Alt-right, SJW, LGBT, incel, MGTOW, vs. vs. akımlarını böyle görmek lazım: Büyük anlatıların ve ideolojilerin yitirildiği bir devirde kendine küçük bir anlatı, küçük bir put ve küçük bir kabile arayan insanların arayışının çıkmaz sokakları, sahte ve çiğ kimlikleridir bunlar. Bütün yönleriyle ele alındığında estetiğe savaş açan modern görsel sanat, müziğin bütün bileşenlerine savaş açan rap müzik, edebiyata savaş açan yeni şiir… Bir yapbozun parçaları gibi birbirini tamamlıyor, badak incel, ibne LGBT oluyor – pisuvarın sanat eseri olması gibi. Feministler adaleti konuşmuyor, cinsiyet teorilerine merak salıyorlar, LGBT hukuki alanda adalet mücadelesi vermiyor da, yarattığı tuhaf kimlikle hem savcı, hem hakim olduğu yeni bir linç alanı yaratıyor. İnsanlığın asırlarca mücadele ederek elde ettiği kazanımlar kimsenin umrunda değil, bütün bu yeni kabile ideolojileri de herhangi bir sorunu çözmeye odaklanmıyor, mensuplarına konfor alanı sağlamakla meşgul.

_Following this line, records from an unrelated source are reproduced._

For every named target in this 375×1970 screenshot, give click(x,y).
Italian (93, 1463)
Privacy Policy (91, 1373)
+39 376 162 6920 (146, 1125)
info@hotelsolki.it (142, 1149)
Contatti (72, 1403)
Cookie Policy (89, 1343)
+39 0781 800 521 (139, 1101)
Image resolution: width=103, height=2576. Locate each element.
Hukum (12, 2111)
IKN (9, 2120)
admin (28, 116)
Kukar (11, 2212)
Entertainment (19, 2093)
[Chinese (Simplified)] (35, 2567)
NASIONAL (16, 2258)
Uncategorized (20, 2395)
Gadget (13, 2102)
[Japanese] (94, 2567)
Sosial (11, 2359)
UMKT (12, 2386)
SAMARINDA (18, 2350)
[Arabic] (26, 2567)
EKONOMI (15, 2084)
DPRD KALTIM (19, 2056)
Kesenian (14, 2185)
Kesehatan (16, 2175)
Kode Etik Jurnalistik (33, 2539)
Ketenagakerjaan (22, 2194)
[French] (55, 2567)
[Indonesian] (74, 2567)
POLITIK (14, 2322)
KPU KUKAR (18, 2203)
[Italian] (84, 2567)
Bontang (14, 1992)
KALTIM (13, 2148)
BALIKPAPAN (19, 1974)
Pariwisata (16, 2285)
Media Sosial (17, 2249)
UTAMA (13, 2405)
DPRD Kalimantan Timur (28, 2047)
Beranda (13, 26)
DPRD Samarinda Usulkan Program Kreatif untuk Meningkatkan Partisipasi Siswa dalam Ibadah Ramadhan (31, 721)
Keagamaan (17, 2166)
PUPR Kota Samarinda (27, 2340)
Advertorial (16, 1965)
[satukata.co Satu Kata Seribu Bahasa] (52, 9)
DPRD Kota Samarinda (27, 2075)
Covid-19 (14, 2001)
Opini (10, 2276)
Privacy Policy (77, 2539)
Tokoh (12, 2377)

Bu yazının devamı mutlaka gelir, belki yeniden yazarım. Fakat, sevgili kaari, midemden rahatsızım ve kurtulmak için birkaç ay ciddi ölçüde aç kalmam gerekecek. Doktor stresten uzak dur dediğinde yazıp çizmeyi, siyasete dair düşünmeyi ve sosyal medyayı bırakma kararı almıştım – gördüm ki bu karar daha fazla stres yaratıyor. Yazıp çizerek yaşıyorum, aç kalıp şekerim düştükçe daha çok yazasım geliyor; görme yetisini kaybedenlerin işitme yetisinin keskinleşmesi gibi. Bu yüzden sivri başlık ve dağınık form sebebiyle affına sığınıyorum, bir sonraki yazıda bu konuyu detaylı olarak ele almaya devam edelim.